■ Work required:
In the data below, find every line that has the string "screenshot", and copy it.

Records from a data source:
· · ·

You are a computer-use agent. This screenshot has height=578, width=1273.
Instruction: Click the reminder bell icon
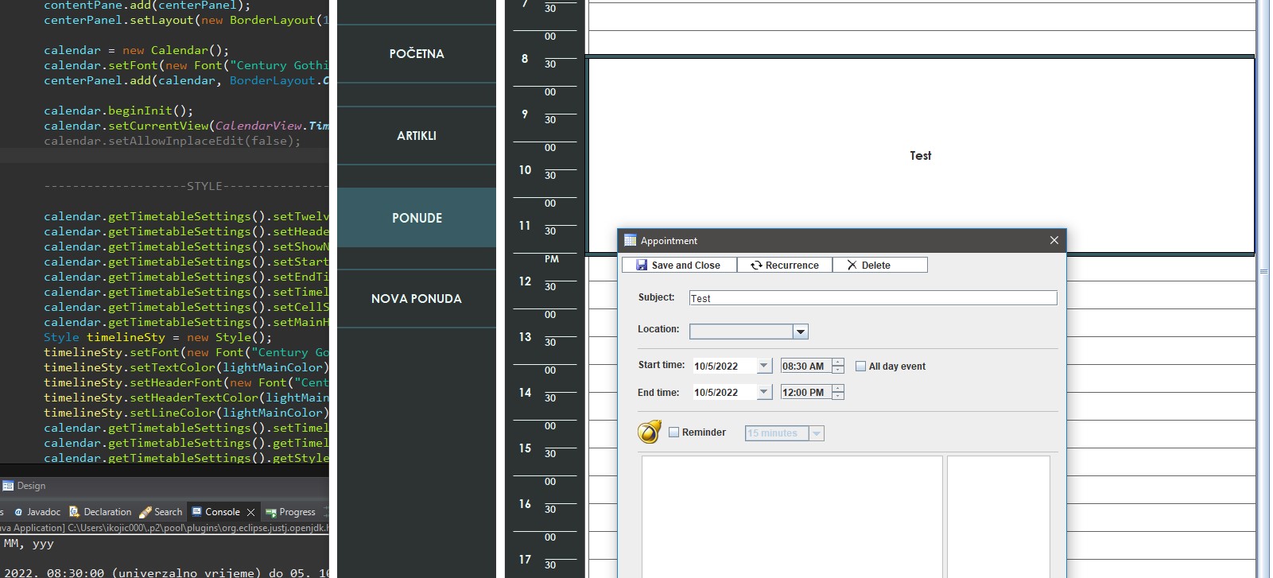point(649,432)
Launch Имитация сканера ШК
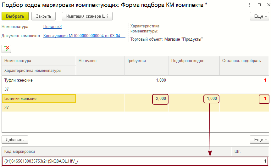271x167 pixels. [x=87, y=16]
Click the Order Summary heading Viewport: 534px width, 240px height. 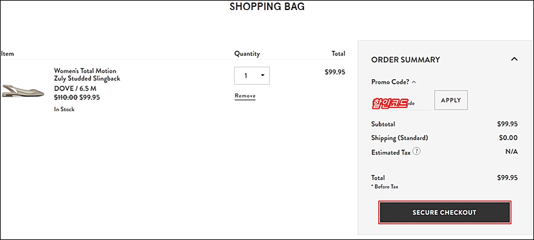pyautogui.click(x=406, y=60)

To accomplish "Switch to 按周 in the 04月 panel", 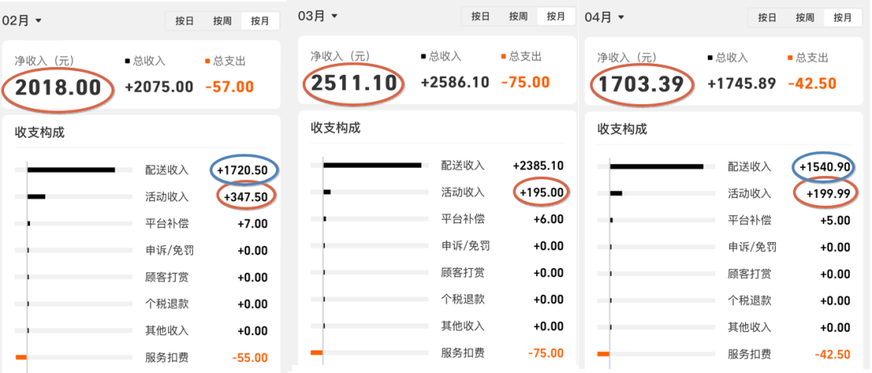I will click(805, 17).

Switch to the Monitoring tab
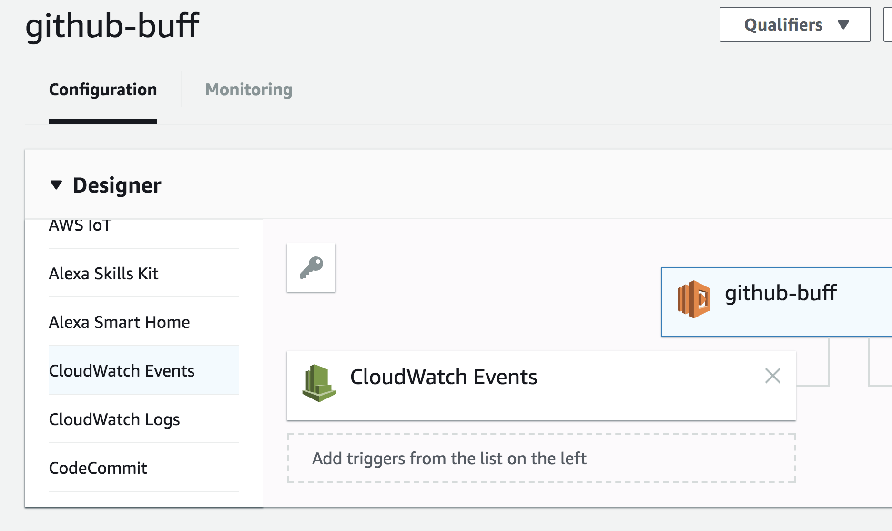pos(248,90)
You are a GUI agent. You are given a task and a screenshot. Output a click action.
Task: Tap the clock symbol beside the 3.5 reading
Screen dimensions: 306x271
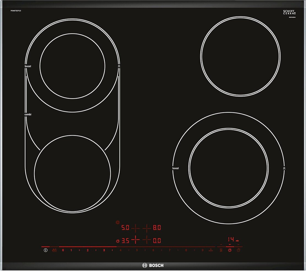[x=118, y=241]
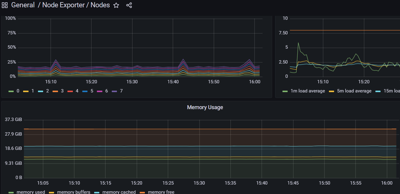Toggle the memory used legend item

(x=30, y=192)
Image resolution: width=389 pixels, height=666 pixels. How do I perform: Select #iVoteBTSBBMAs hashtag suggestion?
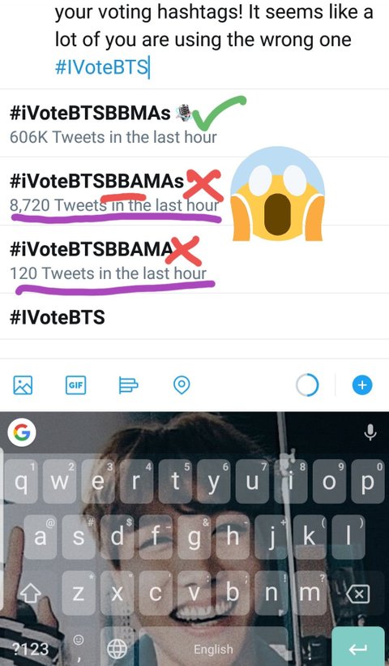click(195, 123)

· · ·

■ Task solution:
You are a computer-use agent. This screenshot has height=578, width=1273.
You are a GUI agent. You are given a task and a screenshot. Output a click action.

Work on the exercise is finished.